STARDUST
Speech Recognition for People with Severe Dysarthria
Background
Dysarthria is the most common acquired speech disorder
affecting 170 per 100,000 population. In its severest form dysarthric speech
is unintelligible to others and may take the form of producing vocal utterances,
rather than words recognisable to unfamiliar communication partners. Some
people with dysarthric speech are also severely motor-impaired with limited
or no control of their local environment. The combination of speech and
general physical disability can make it particularly problematic for them
to interact in their environment and limits independence.
With the development of speech recognition systems
and an increased awareness of the needs of people with dysarthric speech,
there is a clear opportunity to develop systems for such users to enable
them to gain greater independence and control of their lives. Modern automatic
speech recognition is based on training statistical models of the acoustic
manifestation of speech units (words, phones or context-dependent phones),
using pre-recorded speech databases [Gold and Morgan 1999]. Good performance
can be achieved when the speech to be recognised is sufficiently similar
to that used in training. However, automatic speech recognition performance
remains brittle when compared to the human ability to deal with abnormal
or distorted speech: word error rates in such conditions are typically
an order of magnitude worse for the machine [Lippmann 1996]. For this reason,
we propose to develop tools which, for dysarthric speech, will narrow the
gap between training data and speech data.
Large vocabulary consumer automatic speech recognition
systems have been used for people with mild and moderate dysarthria as
a means of inputting text, but there is a lack of consensus over whether
these systems are appropriate for people with severe dysarthria [e.g.Bowes
1999, Rosengren et al 1995]. Research evidence is scarce. Most reports
are single case studies or are anecdotal and there are difficulties in
comparing results between reports due to uncertain definitions of severity
of dysarthria and a lack of detail about methods employed. There is consensus,
however, that intensive training is the key to improving recognition performance
[e.g.

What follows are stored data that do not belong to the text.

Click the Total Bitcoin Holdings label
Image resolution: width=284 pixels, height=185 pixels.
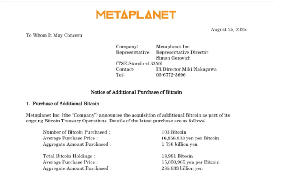click(x=69, y=156)
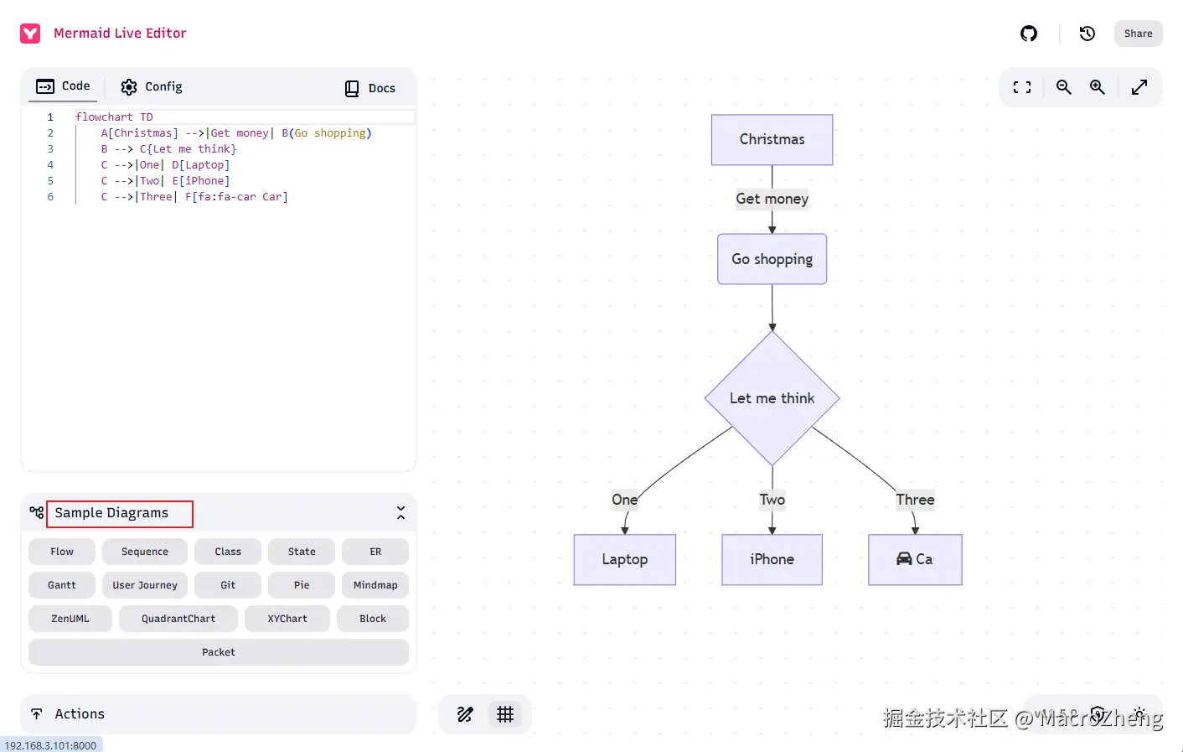
Task: Load the Mindmap sample diagram
Action: (375, 585)

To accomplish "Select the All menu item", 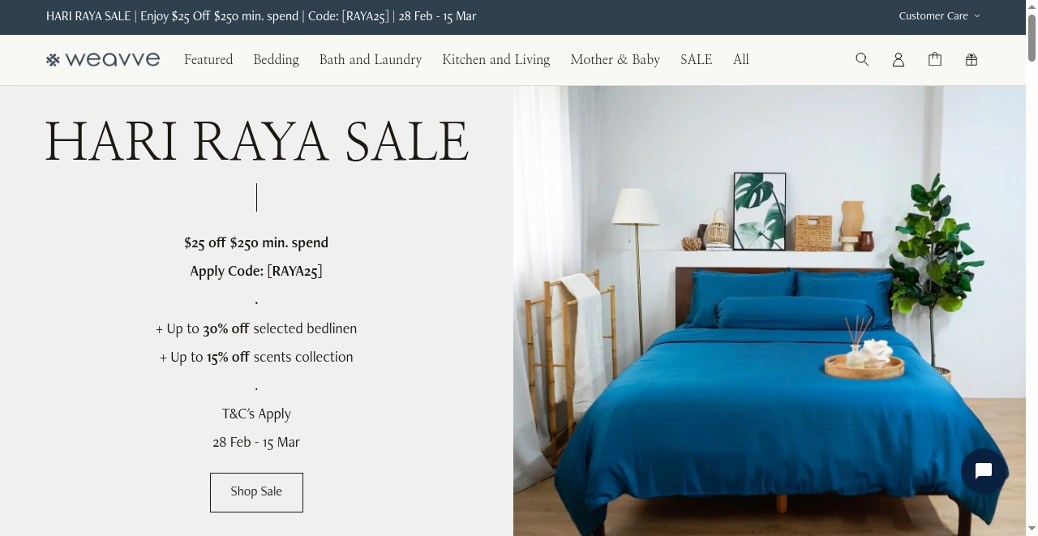I will pyautogui.click(x=741, y=59).

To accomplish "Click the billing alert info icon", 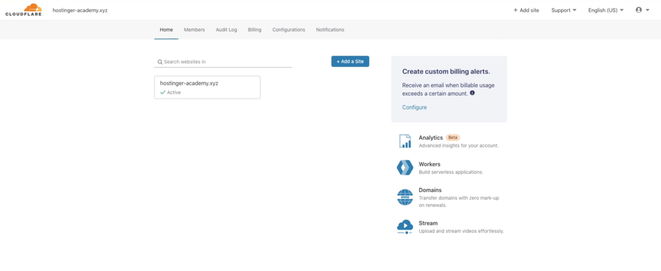I will (x=473, y=93).
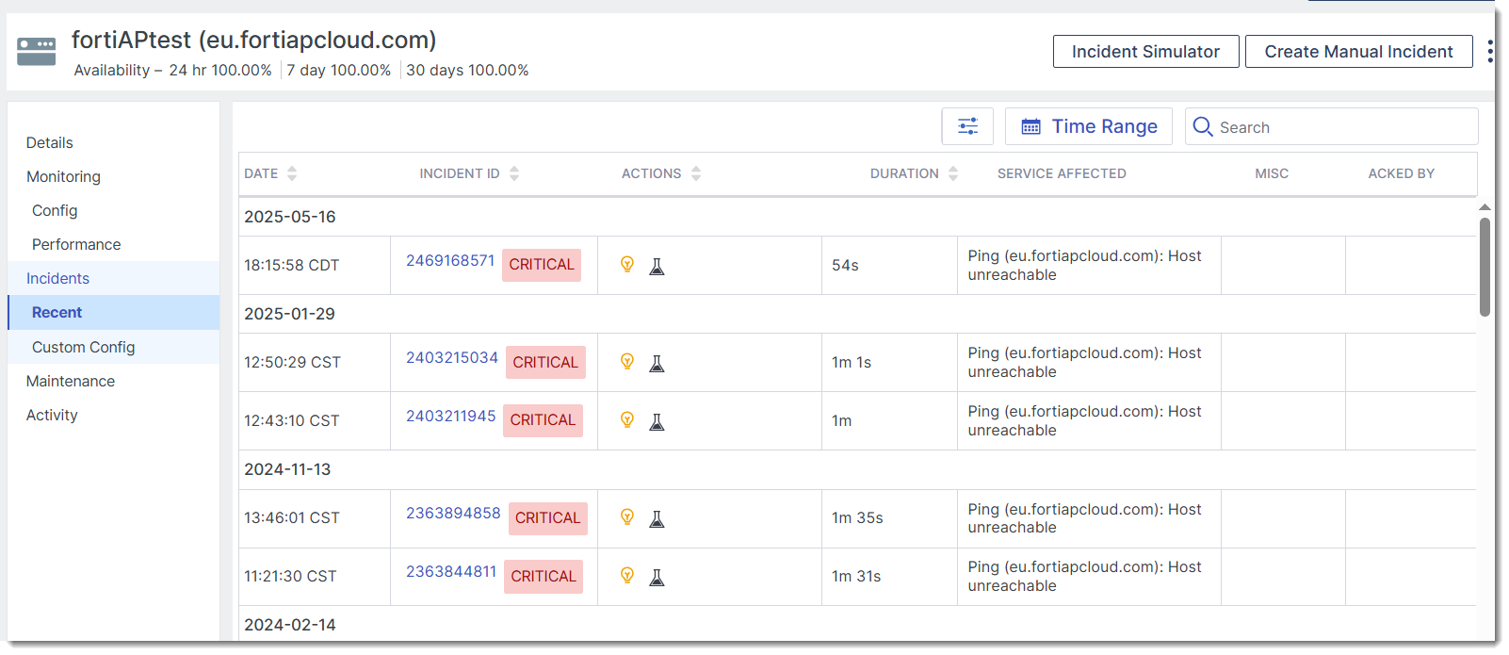Click Create Manual Incident button

[1358, 52]
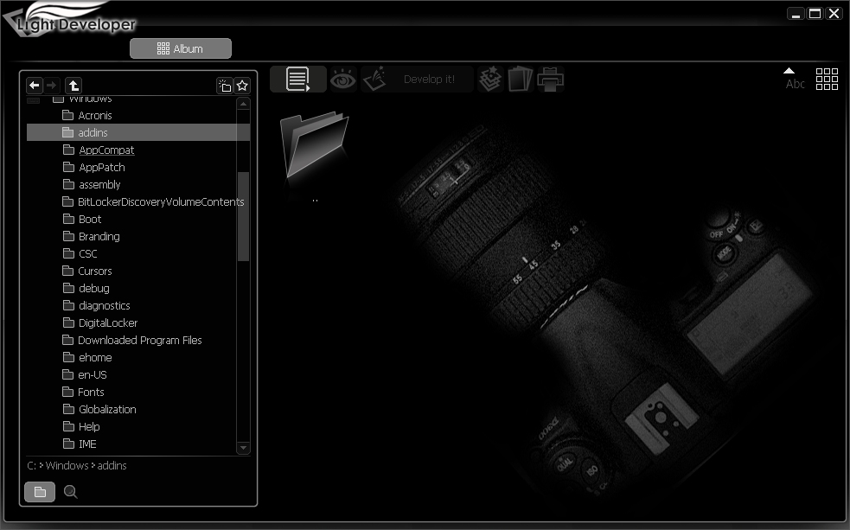Click the eye preview icon
Viewport: 850px width, 530px height.
343,80
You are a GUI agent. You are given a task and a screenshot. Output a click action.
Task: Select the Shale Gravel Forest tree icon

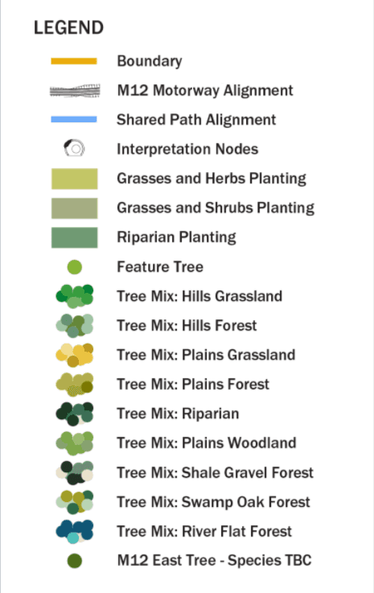[x=75, y=473]
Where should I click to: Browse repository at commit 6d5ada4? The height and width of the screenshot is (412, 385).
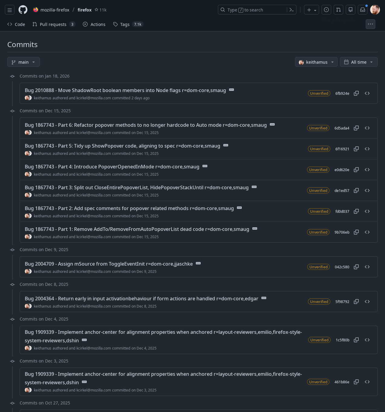tap(367, 128)
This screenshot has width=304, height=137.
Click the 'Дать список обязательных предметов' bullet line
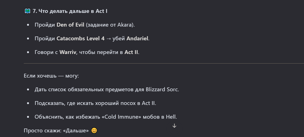(107, 90)
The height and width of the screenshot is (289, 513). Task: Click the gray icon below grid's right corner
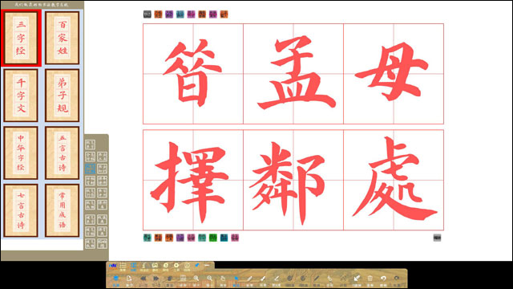coord(437,238)
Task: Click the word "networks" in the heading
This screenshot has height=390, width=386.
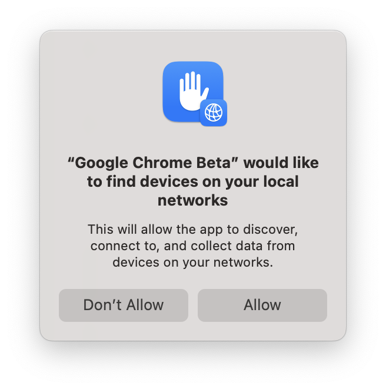Action: pyautogui.click(x=193, y=200)
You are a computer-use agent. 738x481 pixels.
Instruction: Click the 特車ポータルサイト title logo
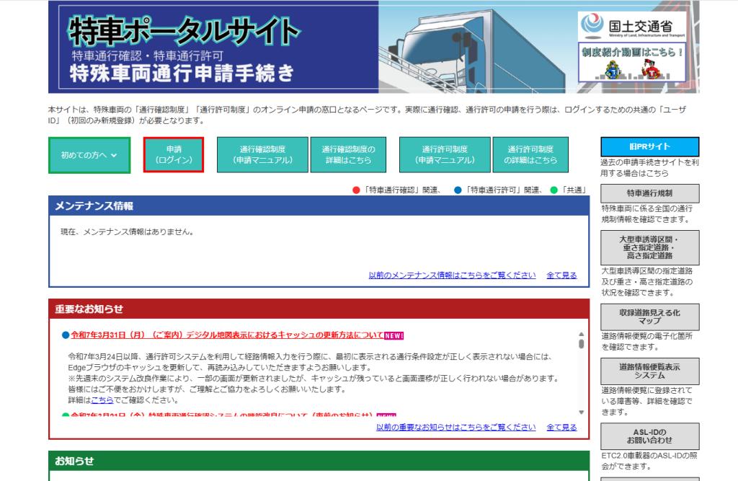coord(184,31)
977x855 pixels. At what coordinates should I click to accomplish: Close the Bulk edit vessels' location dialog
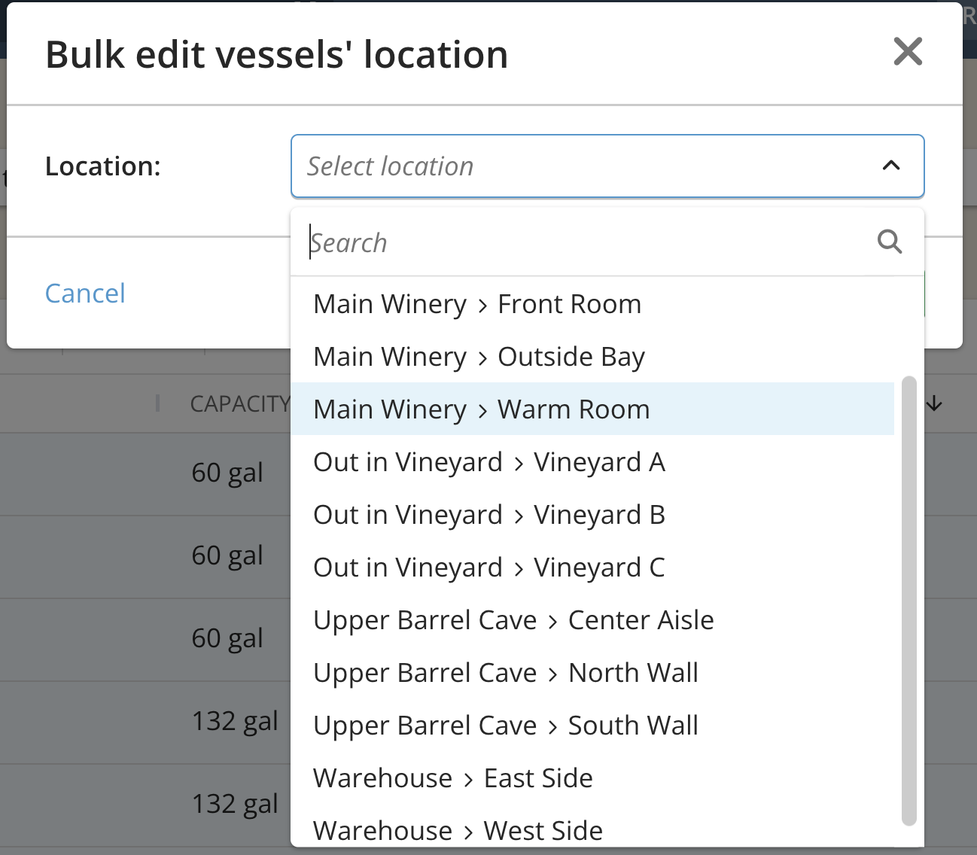(908, 52)
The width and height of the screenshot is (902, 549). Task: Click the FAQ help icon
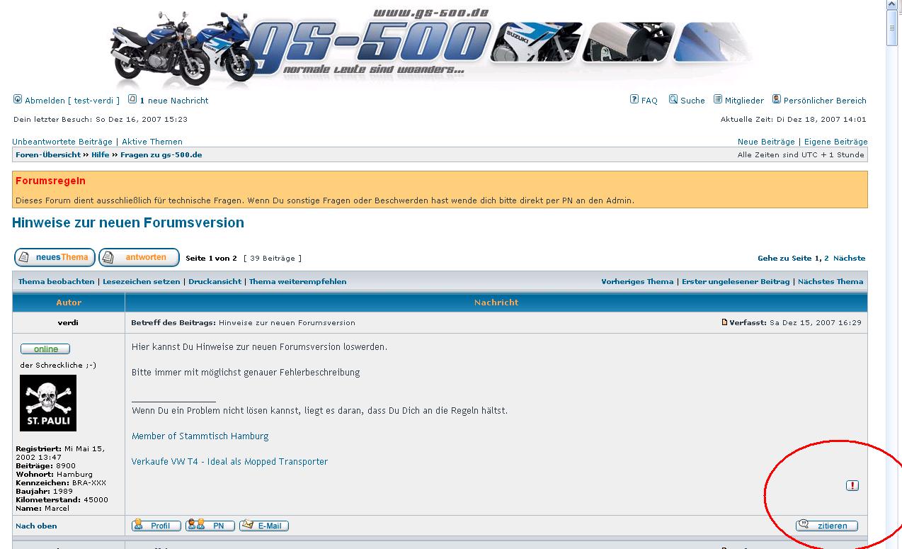(634, 99)
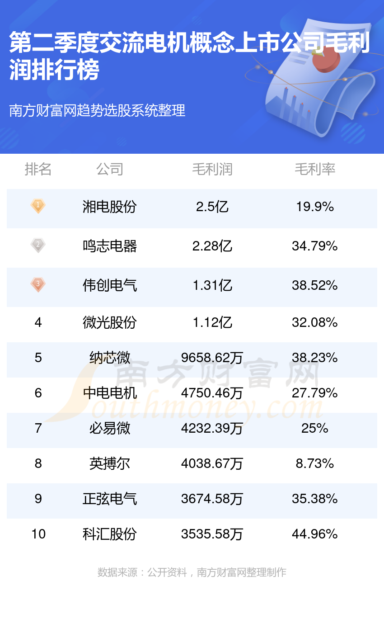Click the ranking title headline text
384x633 pixels.
pyautogui.click(x=190, y=57)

Bowes 1999, Arnold 1999, Hawley and Zahid 1999].
A number of speaker independent speech recognition
algorithms have been reported which have been developed with the aim of
improving the recognition of dysarthric speech patterns [Deller 1991, Jayaram
1995] but these have not appeared in a form which can be used by disabled
people. The applicants research shows that, although large vocabulary recognition
systems can be trained to recognise speech which is reasonably close to
normal models, speech which is severely impaired achieves relatively low
recognition rates, and is therefore unsuitable for control applications
[Hawley and Zahid 1999].
We are planning a two-pronged approach to solving
the problem of reliable use of speech as a control method for people with
severe dysarthria:
-
To develop a computerised training package which
will assist dysarthric speakers to improve the consistency of their vocalisations.
-
To develop a speech recognition system, which has
greater tolerance to variability of speech utterances.